- The Washington Times - Monday, July 10, 2006

Kazakh security

The foreign minister of Kazakhstan left Washington after assuring U.S. officials that his country will prevent a regional group led by Russia and China from adopting anti-American policies.

Kassymzhomart Tokaev reminded an audience at Johns Hopkins University that his Central Asian nation is a strong U.S. ally and that its membership in the Shanghai Cooperation Organization will provide Washington with a voice in the economic and security forum.

“I would like to indicate, contrary to some media misperceptions, that SCO is not an anti-Western club,” he told the university’s Paul H. Nitze School of Advanced International Studies last week.

“It is a unique organization with a universal agenda ranging from security issues to economic cooperation. As an active member, Kazakhstan would work to keep the SCO a universal and well-balanced organization.”

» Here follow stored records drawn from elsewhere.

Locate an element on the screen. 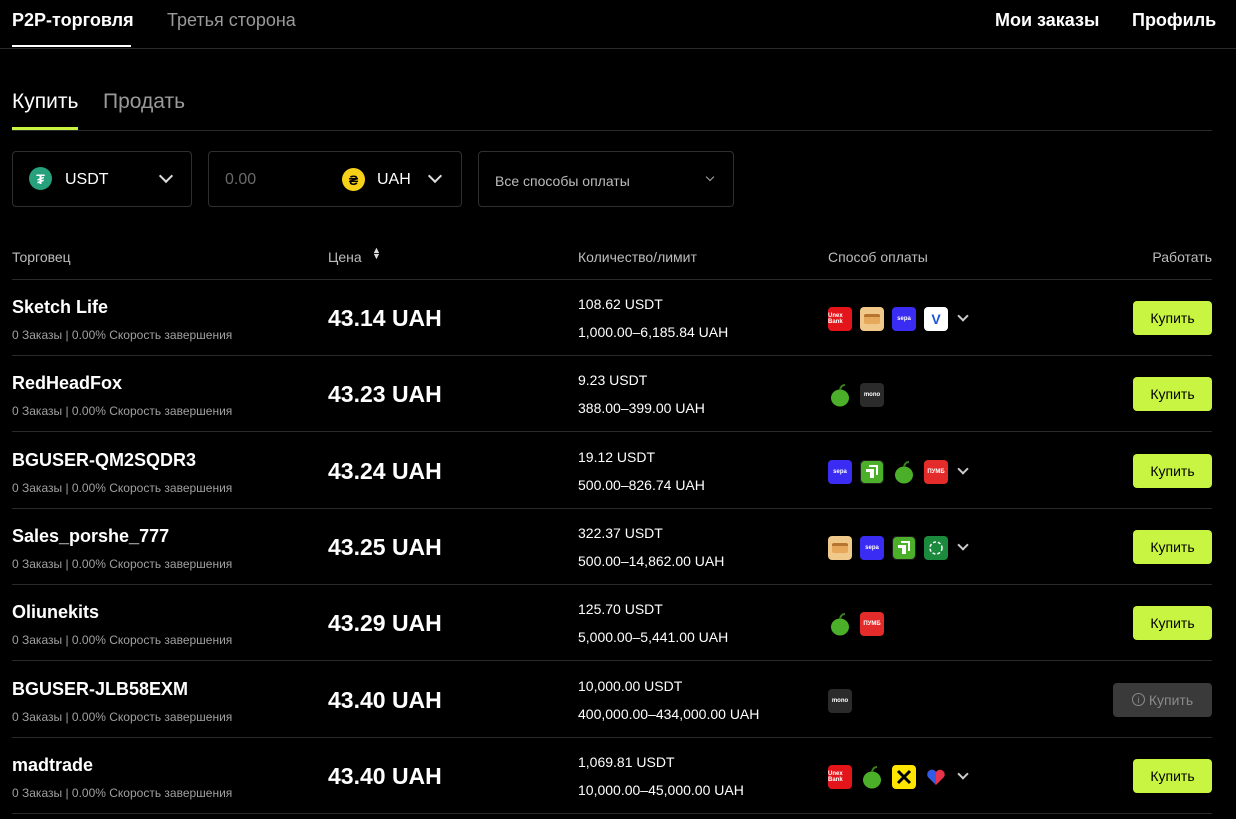  fiat-value: UAH is located at coordinates (394, 180).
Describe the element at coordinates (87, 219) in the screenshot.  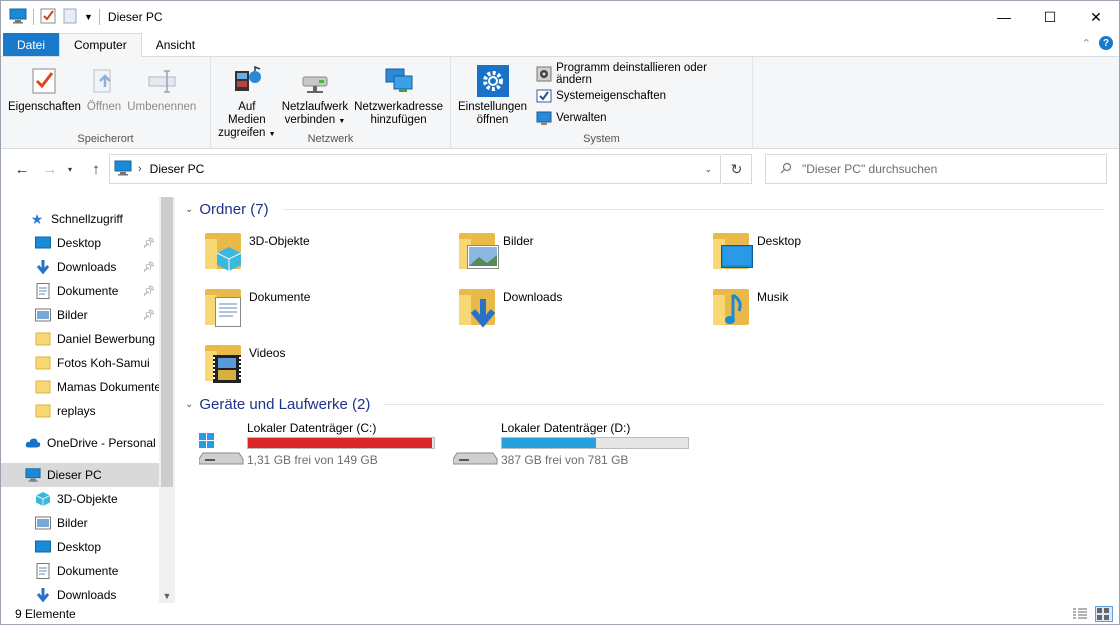
I see `sidebar-item-label: Schnellzugriff` at that location.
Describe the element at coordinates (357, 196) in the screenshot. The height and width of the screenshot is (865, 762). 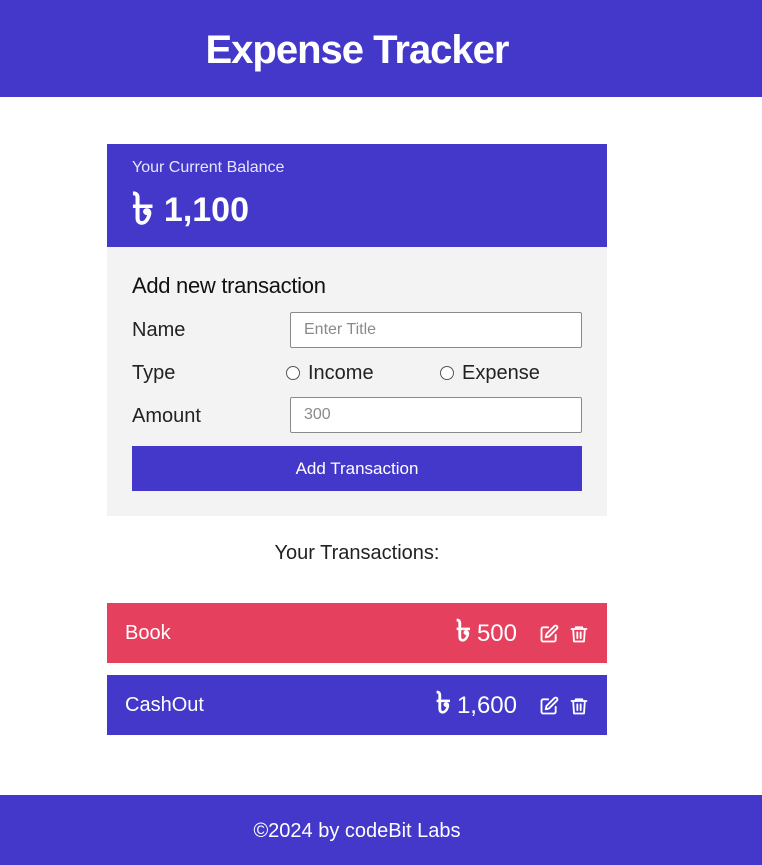
I see `balance-card: Your Current Balance ৳ 1,100` at that location.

Mr. Tokaev touted Kazakhstan’s transformation from an economic basket case as part of the Soviet Union to a prosperous society. He said that Kazakhstan’s gross domestic product was nearly $30 billion, and that it was bigger than the GDPs of all nations of Central Asia combined.

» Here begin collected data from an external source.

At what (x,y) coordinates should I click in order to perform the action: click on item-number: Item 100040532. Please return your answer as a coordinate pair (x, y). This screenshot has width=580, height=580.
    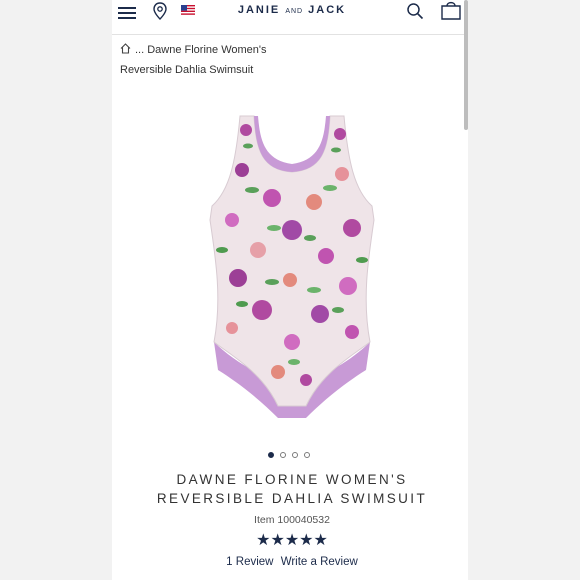
    Looking at the image, I should click on (292, 520).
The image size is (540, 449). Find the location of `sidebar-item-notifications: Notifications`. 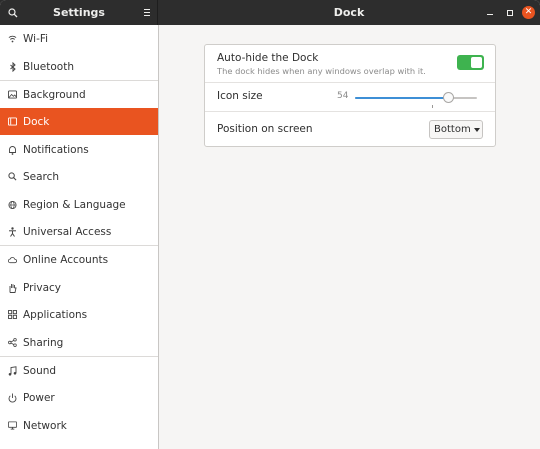

sidebar-item-notifications: Notifications is located at coordinates (79, 150).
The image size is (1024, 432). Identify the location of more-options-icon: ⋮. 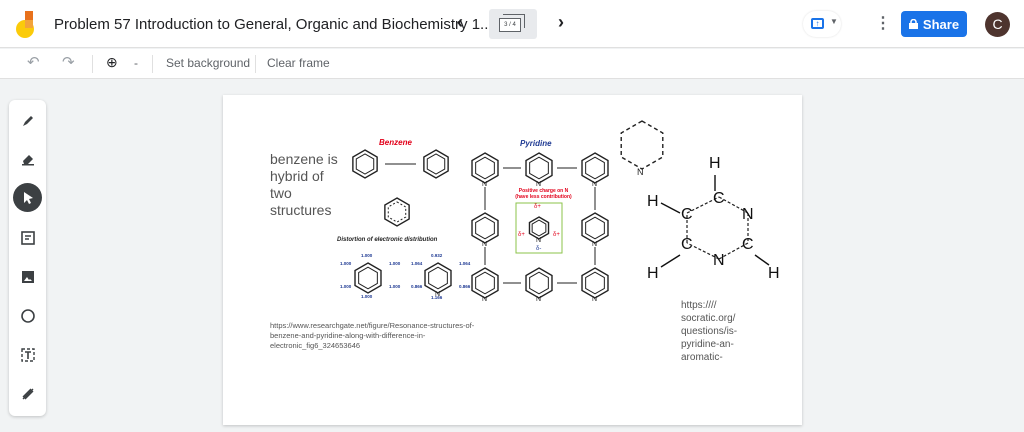
(883, 23).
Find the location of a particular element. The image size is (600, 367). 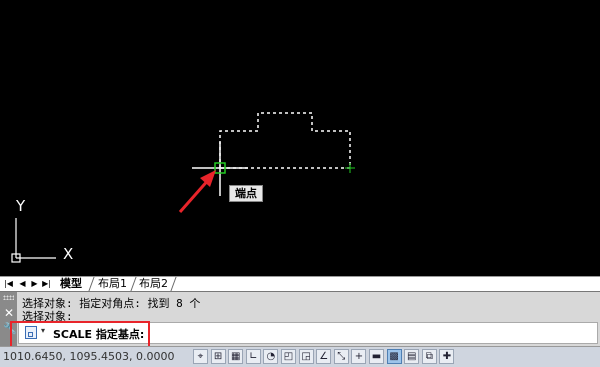

transparency-icon-glyph: ▩ is located at coordinates (394, 356).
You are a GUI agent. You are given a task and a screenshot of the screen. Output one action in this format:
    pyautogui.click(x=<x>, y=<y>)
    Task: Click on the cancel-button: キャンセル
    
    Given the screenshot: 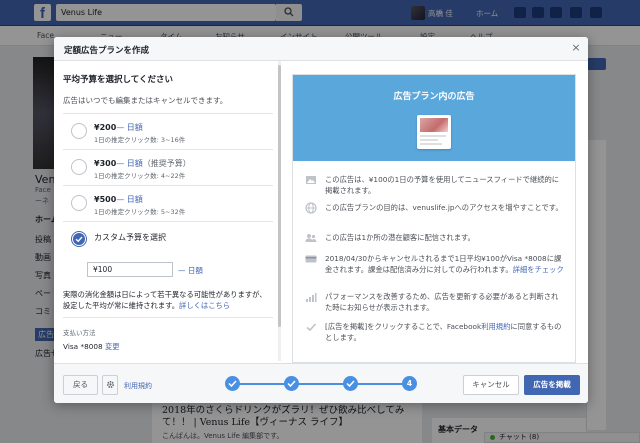 What is the action you would take?
    pyautogui.click(x=491, y=385)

He said the United States recognizes Kazakhstan’s importance as a major energy producer, a strategic ally and a geostrategic nation that borders Russia and China. He met with Secretary of State Condoleezza Rice on his visit. Vice President Dick Cheney recently traveled to Kazakhstan, and Kazakh President Nursultan Nazarbayev is planning a trip to Washington in the fall for talks with President Bush.

Mr. Tokaev insisted that Kazakhstan’s economic prosperity is building a strong middle class, which would allow the government to undertake democratic reforms. However, most Western observers blame the government for a poor human rights record and for flawed elections.

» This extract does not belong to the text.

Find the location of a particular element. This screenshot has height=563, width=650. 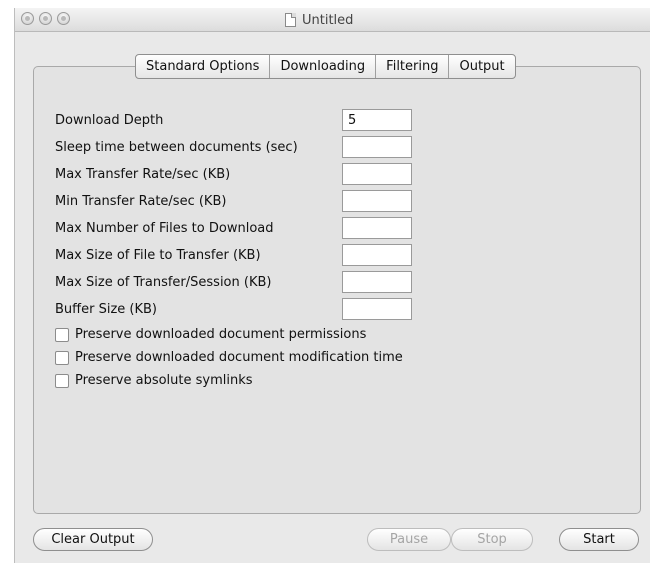

max-files-field is located at coordinates (377, 228).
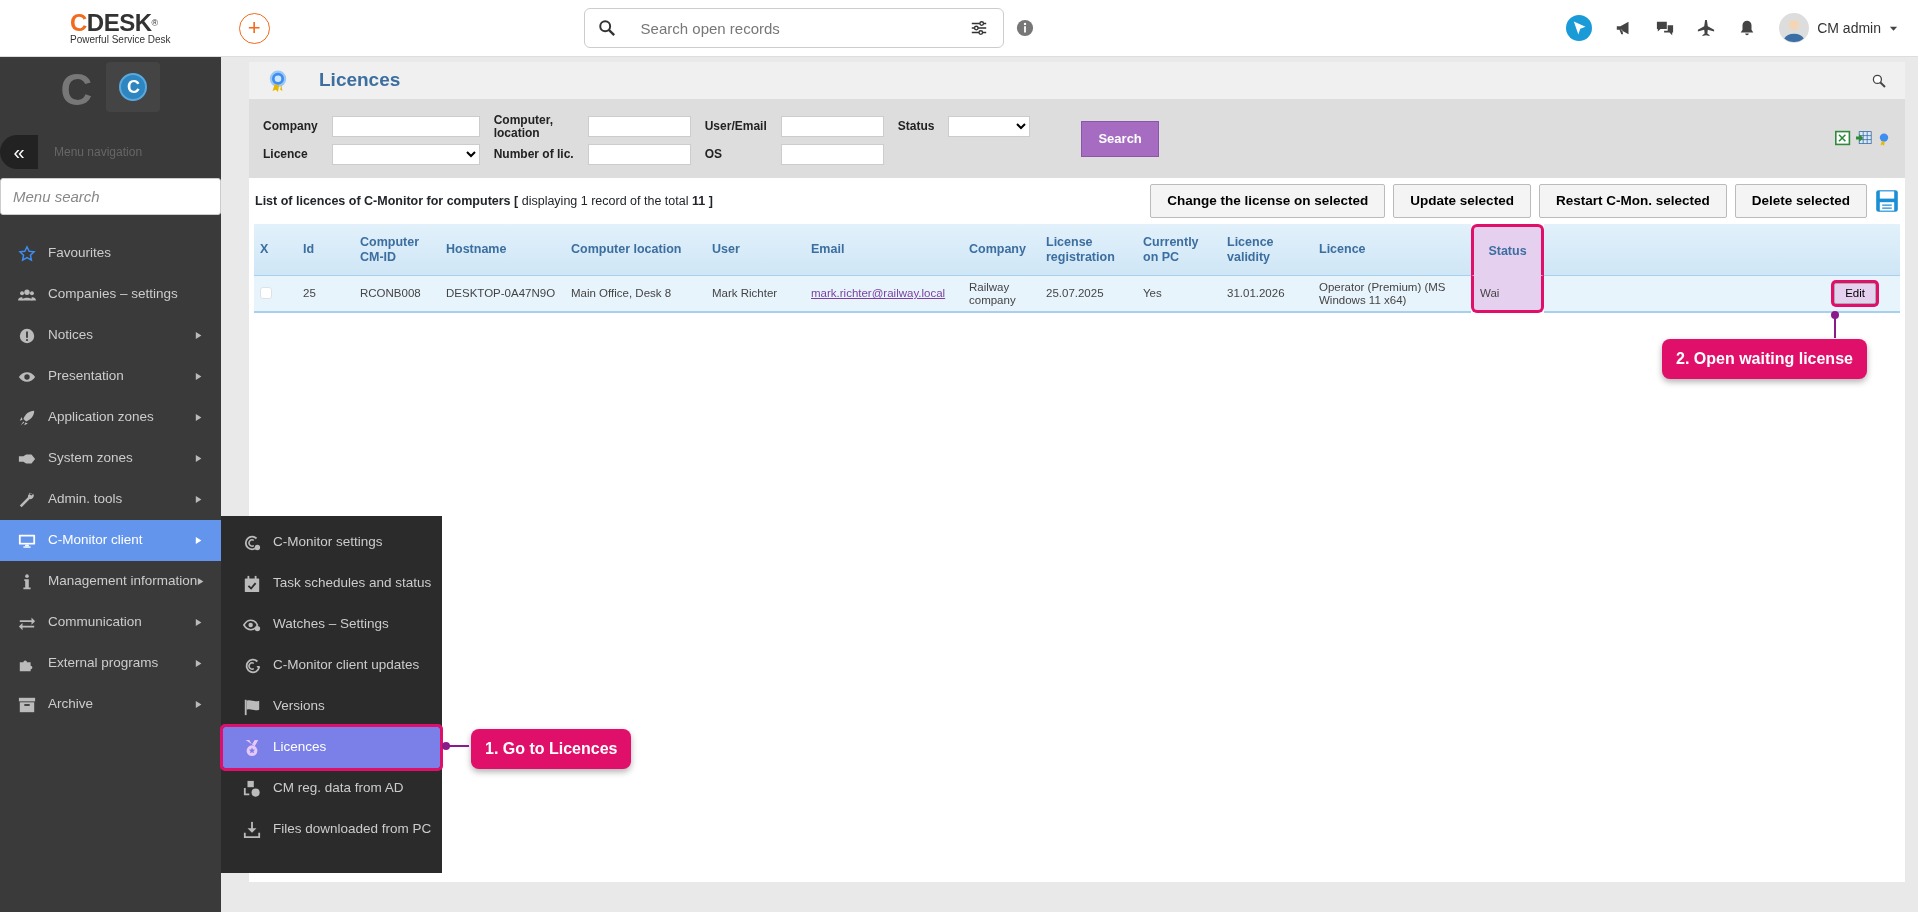 The width and height of the screenshot is (1918, 912). What do you see at coordinates (1849, 28) in the screenshot?
I see `user-name: CM admin` at bounding box center [1849, 28].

“We believe it is very important to achieve success in the economic area and then to build up a solid middle class, which will serve as a pillar of democracy in my country,” he said.

Mr. Tokaev said Kazakhstan learned from the collapse of the Soviet Union, after it lifted political restrictions but failed to adopt economic reforms.

“We’ve been witnessing the lesson of the Soviet Union when … political liberalization was proclaimed with no efforts in the economic area, and the whole country, the whole empire collapsed,” he said.

“So, first of all, the economic basis must be solid; then we will go ahead with political reforms.”

Mr. Tokaev said his country provides security in Central Asia, calling the region a “source of instability.” He listed “drug trafficking, religious fundamentalism, international terrorism, separatism, interethnic tensions, proliferation of weapons of mass destruction, conflicts over scare water resources, illegal migration” as some of the threats to regional development.

“Problems of Central Asian nations have great repercussions, not only for the neighboring regions, but globally,” he said.

Armitage at CSIS

Richard L. Armitage, a former deputy secretary of state, has joined the board of trustees of the Center for Strategic and International Studies.

“Both as a statesman and a soldier, Richard Armitage has served our country with skill and courage,” said board Chairman Sam Nunn, a former Democratic senator from Georgia.

Mr. Armitage served as the No. 2 diplomat at the State Department from 2001 to 2005, when he left to form the Armitage International LC consulting firm.

Mr. Armitage has been a Washington insider since 1978, when he served as administrative assistant to Sen. Robert Dole, Kansas Republican. Mr. Armitage was a senior foreign policy adviser on the White House transition team for President Reagan and served as the envoy to King Hussein of Jordan during the 1991 Persian Gulf War.